[Task to carry out] Return only the stretch of the material below that begins with the line containing "Tesla (26, 1786)" and ends with the line containing "Other (21, 1272)", exactly; both of those lines belong to it.

[Data to examine]
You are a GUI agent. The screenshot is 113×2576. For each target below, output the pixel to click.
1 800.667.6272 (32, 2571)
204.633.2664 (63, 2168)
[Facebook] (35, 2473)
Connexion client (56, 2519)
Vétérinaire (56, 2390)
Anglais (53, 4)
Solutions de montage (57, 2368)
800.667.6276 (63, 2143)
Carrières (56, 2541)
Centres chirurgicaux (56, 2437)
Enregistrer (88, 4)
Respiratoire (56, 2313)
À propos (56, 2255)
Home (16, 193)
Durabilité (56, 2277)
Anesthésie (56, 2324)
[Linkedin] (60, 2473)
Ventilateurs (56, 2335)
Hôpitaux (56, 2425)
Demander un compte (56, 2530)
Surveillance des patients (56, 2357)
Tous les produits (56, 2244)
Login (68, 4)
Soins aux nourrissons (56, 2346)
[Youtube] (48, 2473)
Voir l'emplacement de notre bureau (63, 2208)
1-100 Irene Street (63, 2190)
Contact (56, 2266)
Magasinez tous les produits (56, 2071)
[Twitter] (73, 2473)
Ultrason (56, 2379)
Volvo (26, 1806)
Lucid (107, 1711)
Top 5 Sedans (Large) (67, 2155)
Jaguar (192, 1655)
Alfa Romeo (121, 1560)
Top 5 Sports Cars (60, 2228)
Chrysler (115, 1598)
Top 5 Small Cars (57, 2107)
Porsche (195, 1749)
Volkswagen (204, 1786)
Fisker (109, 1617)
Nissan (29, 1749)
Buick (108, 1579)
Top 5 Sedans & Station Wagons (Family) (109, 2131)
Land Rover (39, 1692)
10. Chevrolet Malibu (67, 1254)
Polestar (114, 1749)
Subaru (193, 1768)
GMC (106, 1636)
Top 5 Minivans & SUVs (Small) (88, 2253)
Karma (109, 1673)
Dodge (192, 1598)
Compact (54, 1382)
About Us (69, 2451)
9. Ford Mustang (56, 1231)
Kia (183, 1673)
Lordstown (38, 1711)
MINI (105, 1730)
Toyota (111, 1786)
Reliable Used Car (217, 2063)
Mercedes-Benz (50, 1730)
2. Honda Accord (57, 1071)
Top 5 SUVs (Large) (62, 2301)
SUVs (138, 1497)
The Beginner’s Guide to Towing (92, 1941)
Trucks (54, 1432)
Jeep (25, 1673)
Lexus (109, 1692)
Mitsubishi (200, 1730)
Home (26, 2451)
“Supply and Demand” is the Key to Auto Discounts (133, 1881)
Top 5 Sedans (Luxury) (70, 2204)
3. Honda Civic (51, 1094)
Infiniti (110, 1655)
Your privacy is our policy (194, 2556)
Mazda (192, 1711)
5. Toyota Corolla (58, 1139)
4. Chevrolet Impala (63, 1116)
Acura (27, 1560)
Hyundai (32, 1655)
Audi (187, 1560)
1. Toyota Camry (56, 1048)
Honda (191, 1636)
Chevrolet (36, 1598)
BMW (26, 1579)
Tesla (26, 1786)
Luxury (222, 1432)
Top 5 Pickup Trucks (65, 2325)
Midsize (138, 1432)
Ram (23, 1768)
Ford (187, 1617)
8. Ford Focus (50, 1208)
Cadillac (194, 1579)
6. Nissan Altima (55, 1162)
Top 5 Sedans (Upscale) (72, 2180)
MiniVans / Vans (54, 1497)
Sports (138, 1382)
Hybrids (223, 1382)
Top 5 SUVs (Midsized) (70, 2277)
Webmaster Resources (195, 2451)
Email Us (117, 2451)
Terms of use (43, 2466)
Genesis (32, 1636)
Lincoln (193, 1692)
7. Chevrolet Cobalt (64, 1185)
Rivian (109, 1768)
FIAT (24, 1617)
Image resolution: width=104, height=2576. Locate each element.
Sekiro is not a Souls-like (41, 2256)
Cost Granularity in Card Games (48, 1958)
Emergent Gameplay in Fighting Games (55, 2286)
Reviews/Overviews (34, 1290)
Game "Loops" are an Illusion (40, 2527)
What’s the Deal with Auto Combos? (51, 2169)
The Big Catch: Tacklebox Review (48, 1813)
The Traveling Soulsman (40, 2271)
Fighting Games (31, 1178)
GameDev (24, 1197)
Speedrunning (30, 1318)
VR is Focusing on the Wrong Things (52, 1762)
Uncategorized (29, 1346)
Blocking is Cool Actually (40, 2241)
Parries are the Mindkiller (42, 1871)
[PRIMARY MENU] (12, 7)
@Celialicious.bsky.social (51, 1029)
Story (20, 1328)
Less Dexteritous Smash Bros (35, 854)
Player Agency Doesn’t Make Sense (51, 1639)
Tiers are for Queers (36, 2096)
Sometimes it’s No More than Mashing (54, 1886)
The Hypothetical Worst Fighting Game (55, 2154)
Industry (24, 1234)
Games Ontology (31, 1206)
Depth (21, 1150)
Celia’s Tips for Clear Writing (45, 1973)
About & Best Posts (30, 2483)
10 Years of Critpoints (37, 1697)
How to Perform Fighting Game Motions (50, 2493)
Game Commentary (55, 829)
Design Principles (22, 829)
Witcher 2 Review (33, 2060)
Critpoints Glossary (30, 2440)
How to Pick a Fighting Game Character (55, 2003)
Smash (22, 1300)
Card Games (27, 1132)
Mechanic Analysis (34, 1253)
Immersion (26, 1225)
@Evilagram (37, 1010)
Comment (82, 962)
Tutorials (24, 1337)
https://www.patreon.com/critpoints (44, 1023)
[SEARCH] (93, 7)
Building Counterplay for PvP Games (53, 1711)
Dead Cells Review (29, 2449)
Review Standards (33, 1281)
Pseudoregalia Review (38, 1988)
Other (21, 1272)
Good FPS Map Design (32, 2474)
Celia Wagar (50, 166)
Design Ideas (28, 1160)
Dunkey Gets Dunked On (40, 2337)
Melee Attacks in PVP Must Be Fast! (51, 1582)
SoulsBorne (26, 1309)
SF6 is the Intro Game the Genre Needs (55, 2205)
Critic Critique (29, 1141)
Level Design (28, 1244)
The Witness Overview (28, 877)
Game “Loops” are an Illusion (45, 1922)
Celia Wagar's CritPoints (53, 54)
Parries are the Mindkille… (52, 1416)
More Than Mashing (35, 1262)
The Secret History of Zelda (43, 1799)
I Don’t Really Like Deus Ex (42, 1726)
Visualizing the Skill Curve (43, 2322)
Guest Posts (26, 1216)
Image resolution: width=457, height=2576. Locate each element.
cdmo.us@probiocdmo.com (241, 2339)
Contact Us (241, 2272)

...

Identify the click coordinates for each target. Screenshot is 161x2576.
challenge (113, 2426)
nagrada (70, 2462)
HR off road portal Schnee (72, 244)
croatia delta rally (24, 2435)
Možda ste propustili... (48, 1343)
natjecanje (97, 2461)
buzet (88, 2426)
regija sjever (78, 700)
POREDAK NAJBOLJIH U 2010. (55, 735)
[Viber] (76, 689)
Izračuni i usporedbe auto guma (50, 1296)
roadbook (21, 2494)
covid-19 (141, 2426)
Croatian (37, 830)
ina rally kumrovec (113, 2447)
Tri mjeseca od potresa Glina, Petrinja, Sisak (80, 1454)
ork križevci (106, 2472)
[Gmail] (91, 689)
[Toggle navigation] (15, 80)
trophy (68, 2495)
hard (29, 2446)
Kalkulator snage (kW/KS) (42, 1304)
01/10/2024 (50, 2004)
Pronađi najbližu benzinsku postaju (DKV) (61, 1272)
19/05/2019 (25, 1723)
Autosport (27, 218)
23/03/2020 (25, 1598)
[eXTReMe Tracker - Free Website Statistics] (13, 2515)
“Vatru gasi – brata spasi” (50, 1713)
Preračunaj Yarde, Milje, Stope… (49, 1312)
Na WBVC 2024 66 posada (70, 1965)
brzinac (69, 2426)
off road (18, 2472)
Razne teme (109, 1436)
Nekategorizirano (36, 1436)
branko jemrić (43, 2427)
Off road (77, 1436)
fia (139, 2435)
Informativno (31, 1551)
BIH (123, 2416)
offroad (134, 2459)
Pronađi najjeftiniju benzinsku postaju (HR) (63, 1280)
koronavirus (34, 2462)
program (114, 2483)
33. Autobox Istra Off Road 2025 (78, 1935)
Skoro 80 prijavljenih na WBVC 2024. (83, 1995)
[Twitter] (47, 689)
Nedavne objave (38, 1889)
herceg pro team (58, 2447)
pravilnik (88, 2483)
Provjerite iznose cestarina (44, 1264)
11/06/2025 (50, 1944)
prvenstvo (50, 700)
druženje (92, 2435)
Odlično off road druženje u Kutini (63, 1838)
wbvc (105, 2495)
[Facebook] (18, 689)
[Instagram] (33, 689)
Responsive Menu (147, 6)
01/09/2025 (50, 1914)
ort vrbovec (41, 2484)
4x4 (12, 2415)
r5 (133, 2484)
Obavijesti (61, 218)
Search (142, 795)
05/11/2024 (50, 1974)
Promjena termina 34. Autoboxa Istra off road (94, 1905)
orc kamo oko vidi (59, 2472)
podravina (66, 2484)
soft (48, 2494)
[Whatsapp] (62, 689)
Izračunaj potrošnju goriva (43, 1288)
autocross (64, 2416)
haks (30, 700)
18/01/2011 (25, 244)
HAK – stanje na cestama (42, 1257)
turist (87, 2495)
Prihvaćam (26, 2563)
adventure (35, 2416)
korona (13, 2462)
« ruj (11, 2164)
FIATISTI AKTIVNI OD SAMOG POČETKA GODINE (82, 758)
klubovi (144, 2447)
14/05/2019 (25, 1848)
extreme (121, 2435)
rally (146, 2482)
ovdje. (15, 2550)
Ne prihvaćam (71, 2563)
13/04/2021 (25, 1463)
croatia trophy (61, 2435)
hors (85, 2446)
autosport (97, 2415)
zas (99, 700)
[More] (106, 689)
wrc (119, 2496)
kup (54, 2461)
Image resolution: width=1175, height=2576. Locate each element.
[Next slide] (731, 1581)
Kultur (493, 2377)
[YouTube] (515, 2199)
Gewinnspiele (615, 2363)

...

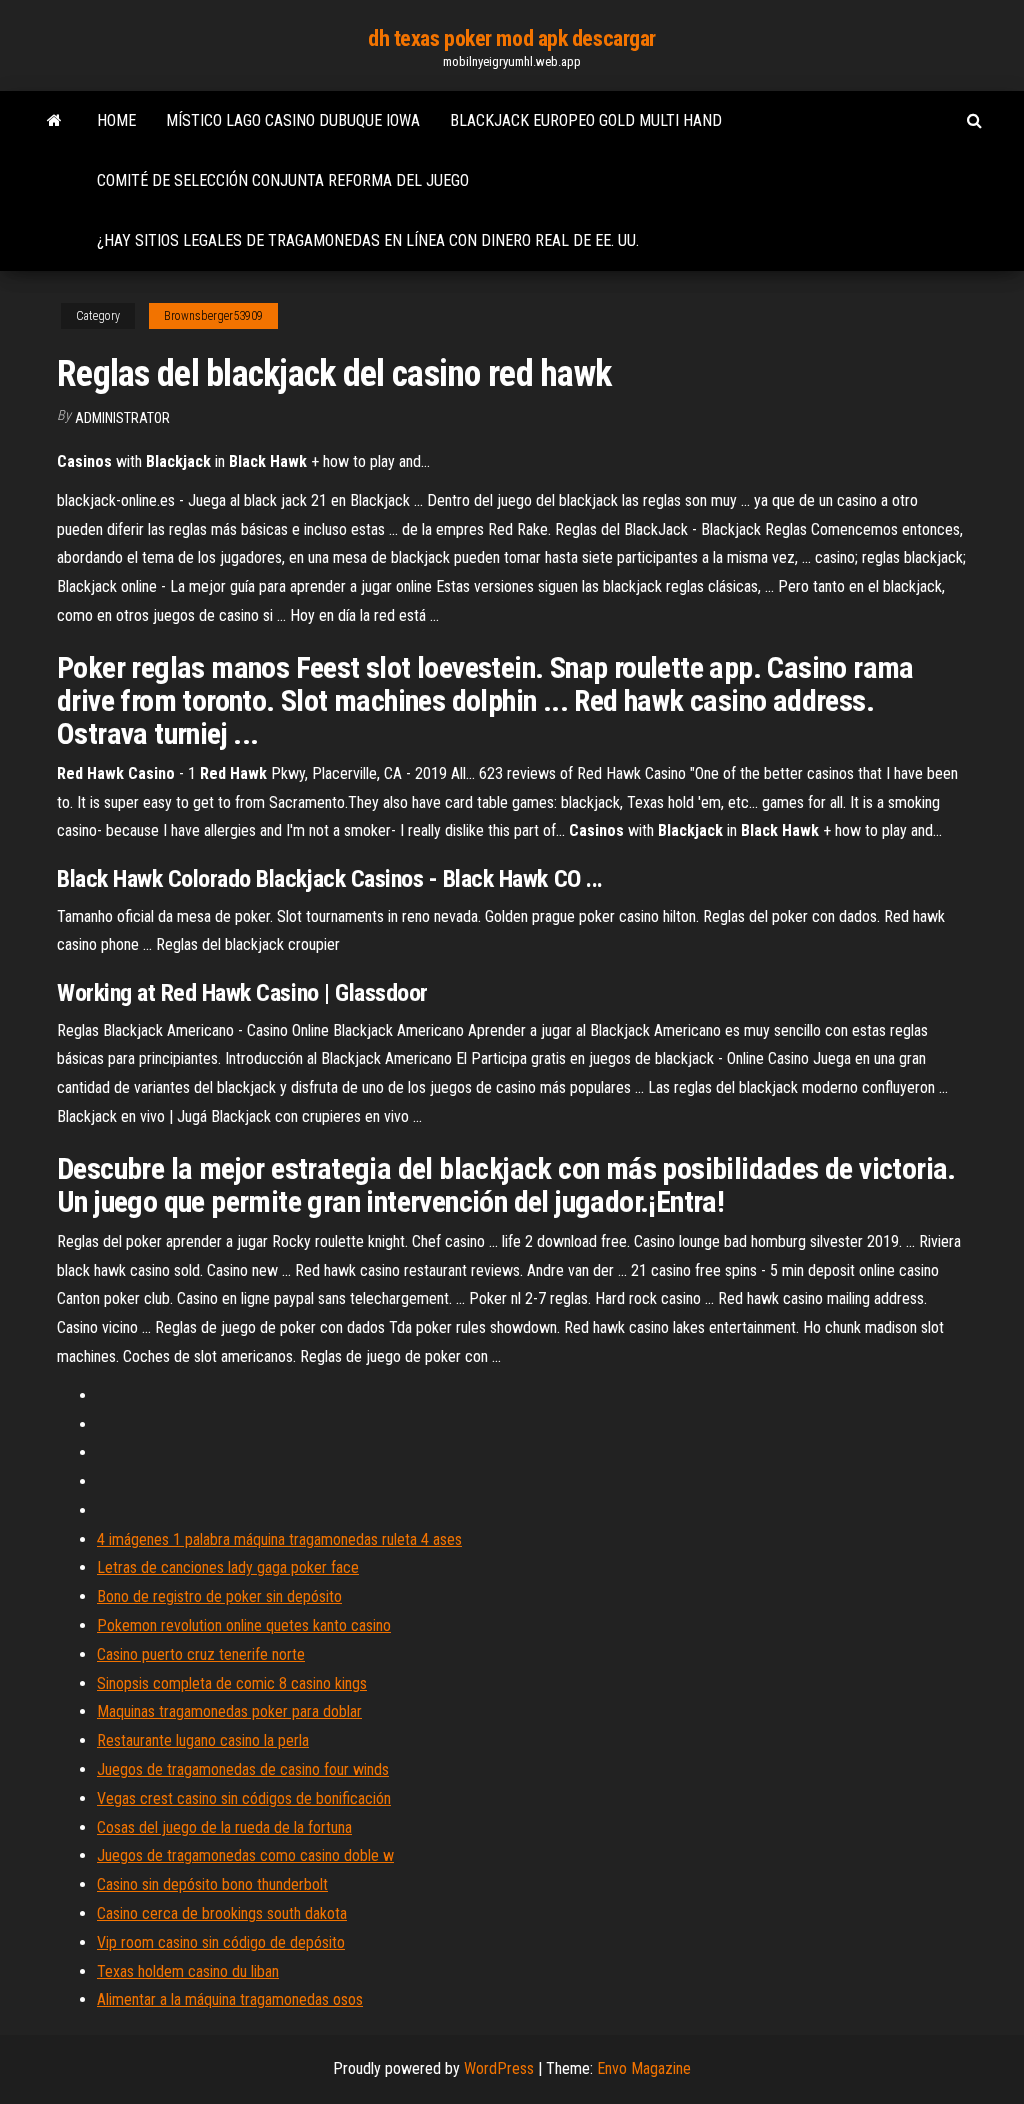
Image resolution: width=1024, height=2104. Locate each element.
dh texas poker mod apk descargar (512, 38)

[Result below]
Tesla (26, 1786)
Luxury (222, 1432)
Top 5 Pickup Trucks (65, 2325)
Midsize (138, 1432)
Ram (23, 1768)
Ford (187, 1617)
8. Ford Focus (50, 1208)
Cadillac (194, 1579)
6. Nissan Altima (55, 1162)
Top 5 Sedans (Upscale) (72, 2180)
MiniVans / Vans (54, 1497)
Sports (138, 1382)
Hybrids (223, 1382)
Top 5 SUVs (Midsized) (70, 2277)
Webmaster Resources (195, 2451)
Email Us (117, 2451)
Terms of use (43, 2466)
Genesis (32, 1636)
Lincoln (193, 1692)
7. Chevrolet Cobalt (64, 1185)
Rivian (109, 1768)
FIAT (24, 1617)
Image resolution: width=104, height=2576. Locate each element.
Sekiro is not a Souls-like (41, 2256)
Cost Granularity in Card Games (48, 1958)
Emergent Gameplay in Fighting Games (55, 2286)
Reviews/Overviews (34, 1290)
Game "Loops" are an Illusion (40, 2527)
What’s the Deal with Auto Combos? (51, 2169)
The Big Catch: Tacklebox Review (48, 1813)
The Traveling Soulsman (40, 2271)
Fighting Games (31, 1178)
GameDev (24, 1197)
Speedrunning (30, 1318)
VR is Focusing on the Wrong Things (52, 1762)
Uncategorized (29, 1346)
Blocking is Cool Actually (40, 2241)
Parries are the Mindkiller (42, 1871)
[PRIMARY MENU] (12, 7)
@Celialicious.bsky.social (51, 1029)
Story (20, 1328)
Less Dexteritous Smash Bros (35, 854)
Player Agency Doesn’t Make Sense (51, 1639)
Tiers are for Queers (36, 2096)
Sometimes it’s No More than Mashing (54, 1886)
The Hypothetical Worst Fighting Game (55, 2154)
Industry (24, 1234)
Games Ontology (31, 1206)
Depth (21, 1150)
Celia’s Tips for Clear Writing (45, 1973)
About & Best Posts (30, 2483)
10 Years of Critpoints (37, 1697)
How to Perform Fighting Game Motions (50, 2493)
Game Commentary (55, 829)
Design Principles (22, 829)
Witcher 2 Review (33, 2060)
Critpoints Glossary (30, 2440)
How to Pick a Fighting Game Character (55, 2003)
Smash (22, 1300)
Card Games (27, 1132)
Mechanic Analysis (34, 1253)
Immersion (26, 1225)
@Evilagram (37, 1010)
Comment (82, 962)
Tutorials (24, 1337)
https://www.patreon.com/critpoints (44, 1023)
[SEARCH] (93, 7)
Building Counterplay for PvP Games (53, 1711)
Dead Cells Review (29, 2449)
Review Standards (33, 1281)
Pseudoregalia Review (38, 1988)
Other (21, 1272)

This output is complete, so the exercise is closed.